Sexual function and epilepsy

Article

A recent study on patients with epilepsy compared the frequency of sexual problems in this population with the general population.

epilepsy

©Michail Petrov - stock.adobe.com

A study in Epilepsia evaluating sexual problems in patients with well‐controlled and mostly refractory epilepsy found that these individuals report a significantly higher frequency of problems with orgasm, dyspareunia and feelings of sexual deviance (not defined in the study), compared to the general population.

In contrast, the study concluded that rates of reduced sexual desire, climax and vaginal dryness were similar in both groups. “The potential impact of epilepsy on sexual function is important for patient welfare, but often neglected,” wrote the Norwegian researchers.

The study consisted of 221 adult inpatients and outpatients, mostly with intractable epilepsy, from the National Centre for Epilepsy in Norway, and 78 outpatients with well‐controlled epilepsy at Lillehammer hospital. Of the mostly refractory epilepsy cohort, 130 (58.8%) were female, with a mean age of 39.1, whereas 47 (60.3%) of the well-controlled epilepsy group were female, with a mean age of 43.3. Between 2015 and 2017, patients filled out a questionnaire on sexual function, plus information on their individual epilepsy.

The results were compared to equivalent data on sexual function among 1,671 adult Norwegians in the general population. In the general population group, 776 (46.4%) were women, with a mean age of 42.6.

No epilepsy‐related factors could be identified as specific predictors of sexual function.

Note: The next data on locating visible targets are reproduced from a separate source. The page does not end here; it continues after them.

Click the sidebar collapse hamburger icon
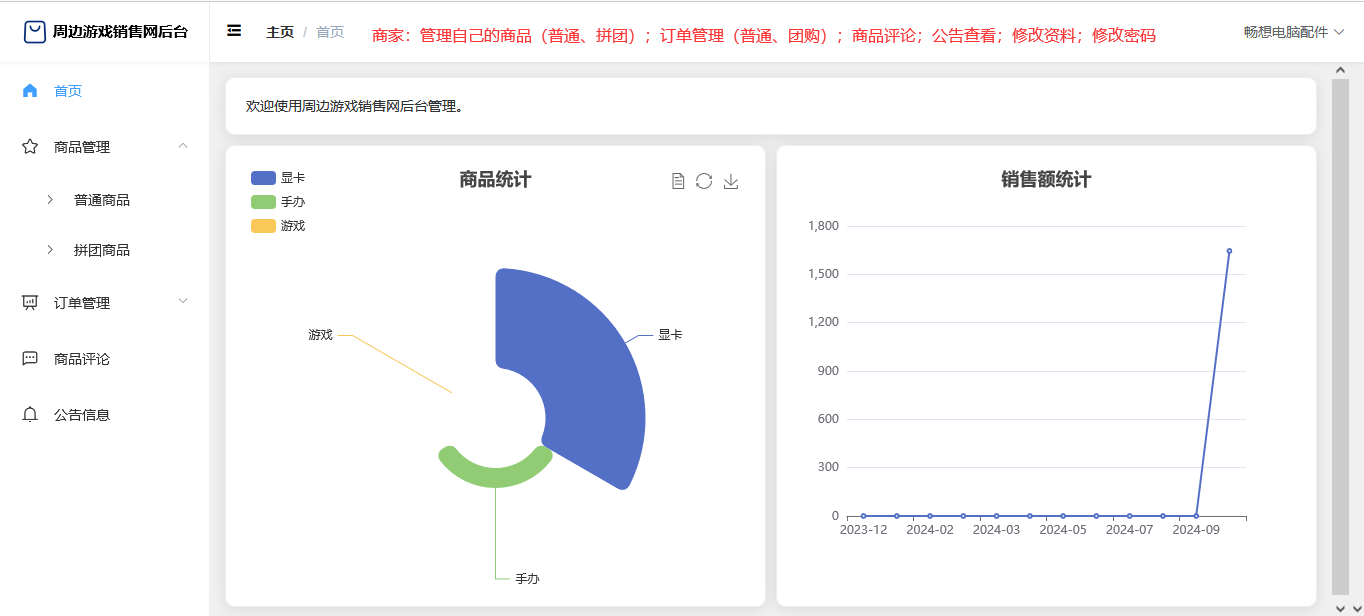This screenshot has width=1364, height=616. coord(234,31)
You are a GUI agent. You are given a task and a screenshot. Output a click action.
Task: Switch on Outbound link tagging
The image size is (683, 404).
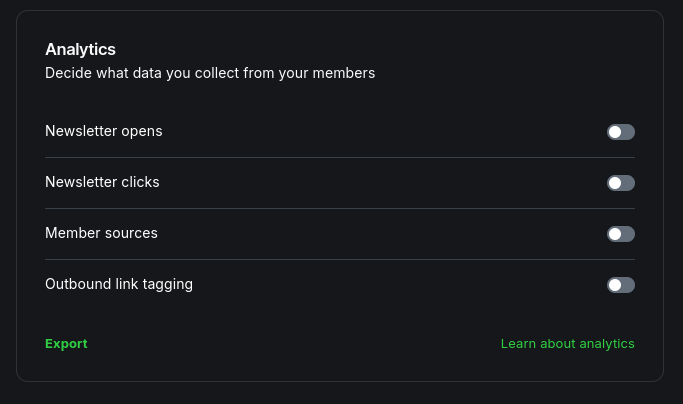620,285
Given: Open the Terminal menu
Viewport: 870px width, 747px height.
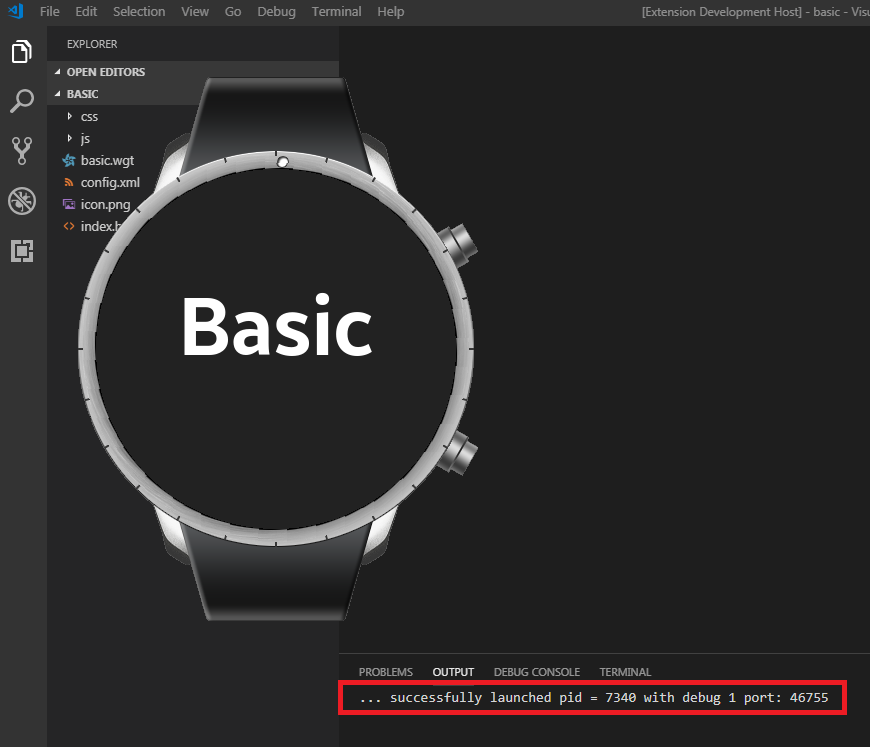Looking at the screenshot, I should [x=336, y=11].
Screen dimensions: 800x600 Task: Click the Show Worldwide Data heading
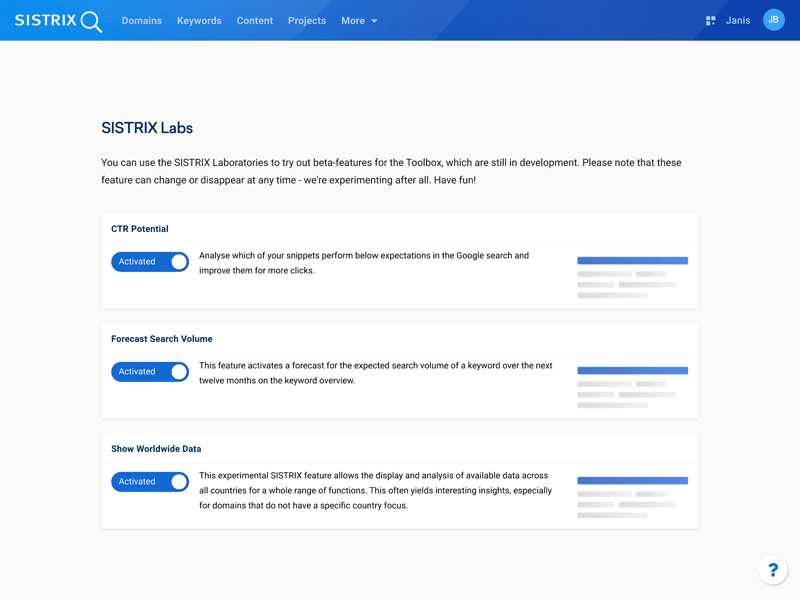click(x=155, y=449)
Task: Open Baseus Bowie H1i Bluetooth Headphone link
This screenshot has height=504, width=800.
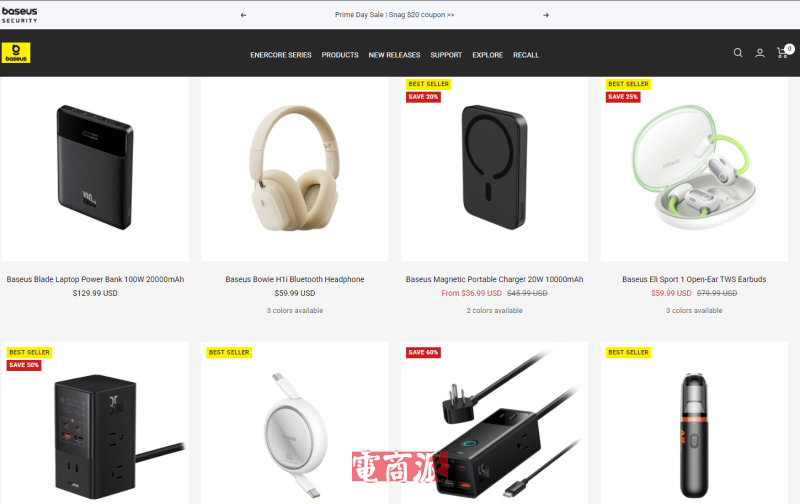Action: click(295, 279)
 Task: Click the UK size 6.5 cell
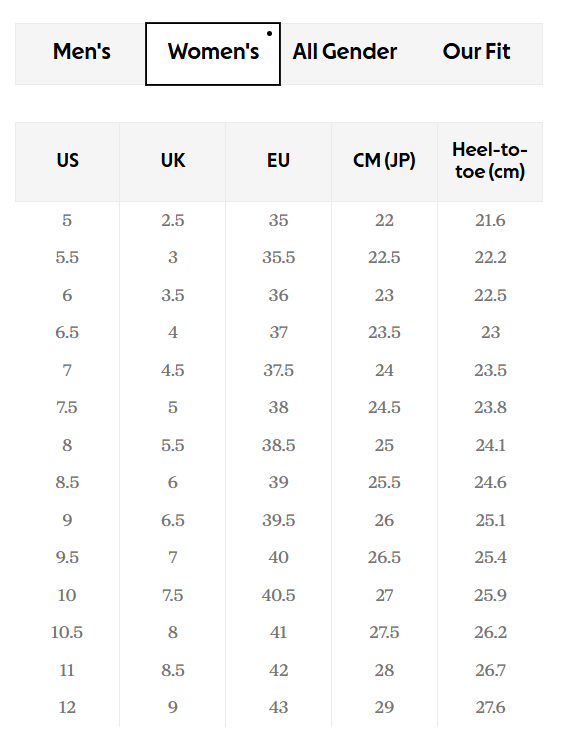point(173,520)
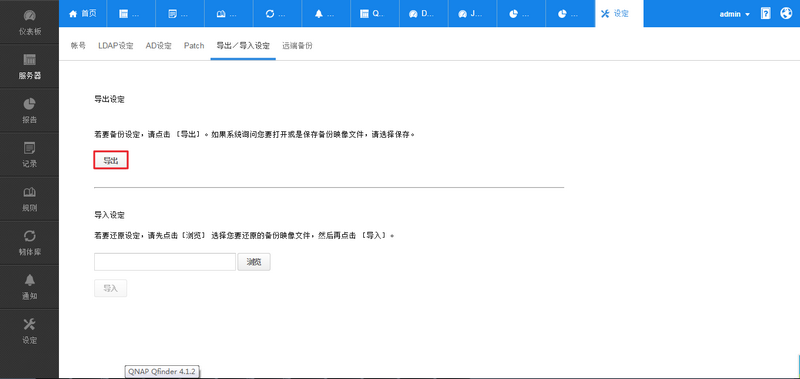Expand the admin user dropdown
This screenshot has width=800, height=379.
click(x=734, y=14)
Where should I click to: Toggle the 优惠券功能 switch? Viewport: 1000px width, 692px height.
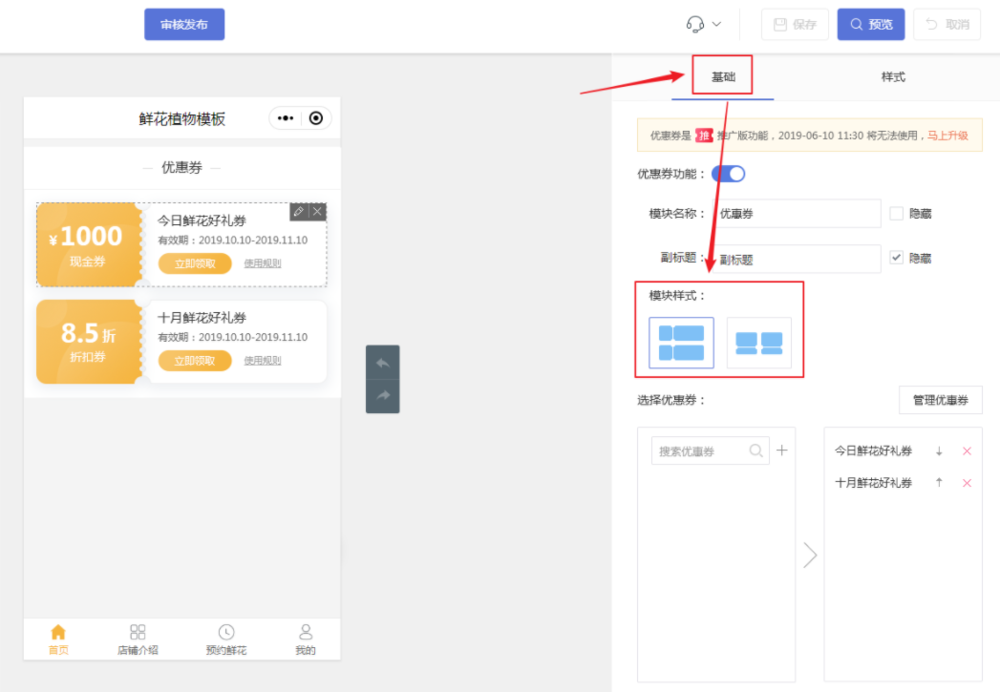pos(728,174)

For example, after controlling for gender, the investigators found no significant association between sexual problems and seizure control or use of enzyme‐inducing antiepileptic drugs (AEDs).

Regardless of gender, significantly fewer patients with epilepsy were satisfied with their sex life versus satisfaction among the general population.

In women with epilepsy, being over the mean age (odds ratio [OR] 2.762; confidence interval [CI]: 1.122 to 6.802; P = .027) and having quality of life (QoL) under the mean (OR 2.777, CI: 1.027 to 7.518; P = .044) were two significant independent variables associated with feelings of sexual deviance.

Feelings of sexual deviance were connected to lower QoL as well, which the authors pointed out is “a rather nonspecific type of sexual problem and may simply reflect that psychological factors are involved in perceptions of sexuality, rather than indicating a specific problem.” But the perception of sex as an important part of daily life was comparable between women with and without epilepsy

Another finding of the study is that patients with refractory epilepsy asked more often for professional help to address sexual problems than those with well‐controlled epilepsy. As for other risk factors associated with sexual dysfunction, in women with epilepsy, being over the mean age (OR 2.744; CI: 1.308 to 5.757; P = .008) and having a Neurological Disorders Depression Inventory for Epilepsy (NDDI‐E) score over 14 (OR 3.904; CI: 1.692 to 9.009; P = .001) were significant independent variables associated with reduced sexual desire.

 “A decreased physiological response to sexual stimuli in women with epilepsy has been suggested as a possible explanation for vaginal dryness,” the authors wrote. Besides the effect of AEDs on the neuroendocrine regulation, sexual dysfunction might be caused by the epilepsy itself.